Arena Stage Good PeopleBy Bob Ashby • Feb 9th, 2013 • Category: Reviews
Arena Stage: (Info) (Web)
Arena Stage-Kreeger, Washington DC
Through March 10th
2:10 with one intermission
Start at $40 (plus fees)
Reviewed February 7th, 2013
David Lindsay-Abaire’s Good People is a good play. Not a great play, perhaps, but one that is an intelligently written exploration of the impact, emotional as well as economic, of social class. Arena Stage’s sharp-edged production conveys what it feels like to be caught for life in “Southie,” the impoverished South Boston neighborhood in which Lindsay-Abaire grew up, and the ambivalence involved in escaping that life.
The central figure is Margaret Walsh, a complex, multi-layered character beautifully inhabited by Johanna Day. In her late forties, fired from her slightly above minimum wage job for chronic tardiness brought on by problems in finding care for her adult disabled daughter, Margie is desperate to find a job. She is all too aware that she is just a step away from homelessness. Tough, wise cracking, angry, hard-working, never afraid to speak her mind, distrustful, honorable by the standards she has grown up with, she also has a sometimes self-defeating streak of kindness. She unleashes harsh zingers and then tries to deflect the sting of what she has said with phrases like “I’m just playin'” or “I’m just bustin’ balls.”
Margie’s landlady Dottie (Rosemary Knower) is her friend but also not hesitant to let her know that she will be evicted if she can’t come up with the rent. Dottie and Margie’s friend Jean (Amy McWilliams) share time at the bingo parlor, commiserating, gossiping, remembering old neighborhood stories, and swapping funny one-liners. Knower and McWilliams do fine character acting turns, but Lindsay-Abaire’s script, while painting a colorful picture of the sense of the community in which the women live, gives Dottie and Jean little opportunity to grow beyond the point of being particularly well-written sitcom characters.

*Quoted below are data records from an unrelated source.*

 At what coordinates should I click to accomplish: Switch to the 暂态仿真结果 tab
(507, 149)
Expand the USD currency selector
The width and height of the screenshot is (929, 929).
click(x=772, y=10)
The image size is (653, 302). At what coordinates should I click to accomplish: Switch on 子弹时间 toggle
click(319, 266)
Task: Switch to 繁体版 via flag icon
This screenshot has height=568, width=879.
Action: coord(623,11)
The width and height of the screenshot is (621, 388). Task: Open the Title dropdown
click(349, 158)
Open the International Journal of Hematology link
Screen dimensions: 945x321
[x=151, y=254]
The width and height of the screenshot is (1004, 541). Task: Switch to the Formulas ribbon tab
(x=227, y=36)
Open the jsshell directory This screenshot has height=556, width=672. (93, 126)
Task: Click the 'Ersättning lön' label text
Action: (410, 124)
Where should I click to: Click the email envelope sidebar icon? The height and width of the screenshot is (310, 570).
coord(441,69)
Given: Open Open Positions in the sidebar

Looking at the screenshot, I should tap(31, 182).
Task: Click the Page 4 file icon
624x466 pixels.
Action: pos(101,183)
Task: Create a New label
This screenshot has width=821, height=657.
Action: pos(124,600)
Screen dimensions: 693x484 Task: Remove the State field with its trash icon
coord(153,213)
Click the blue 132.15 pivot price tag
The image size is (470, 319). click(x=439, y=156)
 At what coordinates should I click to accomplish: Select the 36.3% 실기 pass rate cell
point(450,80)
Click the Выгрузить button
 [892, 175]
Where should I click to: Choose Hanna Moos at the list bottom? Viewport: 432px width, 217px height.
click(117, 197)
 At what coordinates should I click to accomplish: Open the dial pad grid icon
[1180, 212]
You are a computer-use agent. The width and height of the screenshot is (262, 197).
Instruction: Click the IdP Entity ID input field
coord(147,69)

At Jean’s suggestion, Margie looks up her high school boyfriend, Mike Dillon (Andrew Long), hoping he can give her a job. In the 30 years since they last saw one another, Mike has become a successful doctor with a pretty younger wife and a pretty house in the suburbs. Mike isn’t wealthy, he says, just “comfortable.” The keynote of Long’s terrific performance is that Mike is anything but comfortable. Mike is constantly shrugging, taking his hands in and out of his pockets, bending his trunk and neck, and moving about nervously. He tries all the polite, indirect ways he can think of to avoid dealing with a woman who reminds him of the world he left to make a better life for himself.
The theme of discomfort extends to Mike’s home, which he shares with his African-American wife, Kate (Francesca Choy-Kee). The Dillons have a tense, troubled marriage and are currently in counseling. Kate is a sheltered “Georgetown girl,” who has known nothing but security and affluence all her life. She is native to the upper middle class, professional universe in which she and Mike now live; he remains an immigrant to that universe, who relates to its culture like someone speaking a second language. There is a telling moment when Kate brings out a selection of gourmet cheeses that Mike describes as “creamy drippy,” “smells like ammonia,” “body odor,” and “moldy basement.” He thinks it’s funny; she doesn’t. In his insecurity, Mike has withheld a good deal of emotionally relevant information about his past from Kate, adding to her discomfort in the relationship.
When Margie shows up at his house in Act 2, Mike is eager to have her leave as soon as possible. After a humorous start, the scene turns serious, and then antagonistic, as Mike and Margie not only debate the meaning of the differing paths their lives have taken but go to some lengths to hurt one another. The personal and political merge. Their clash is the dramatic heart of the play. From Mike’s point of view, he made it out of Southie because of hard work, and Margie remained where she is because she made poor choices. From Margie’s perspective, Mike needed a lot of good luck and some help to succeed, while she had bad luck and not a lot of genuine choices to make. While the scene centers on Mike and Margie, Choy-Kee makes an impression through a nice series of transitions, from unhappy spouse to gracious host to ally of Margie to defender of her husband after Margie makes a particularly damaging personal accusation.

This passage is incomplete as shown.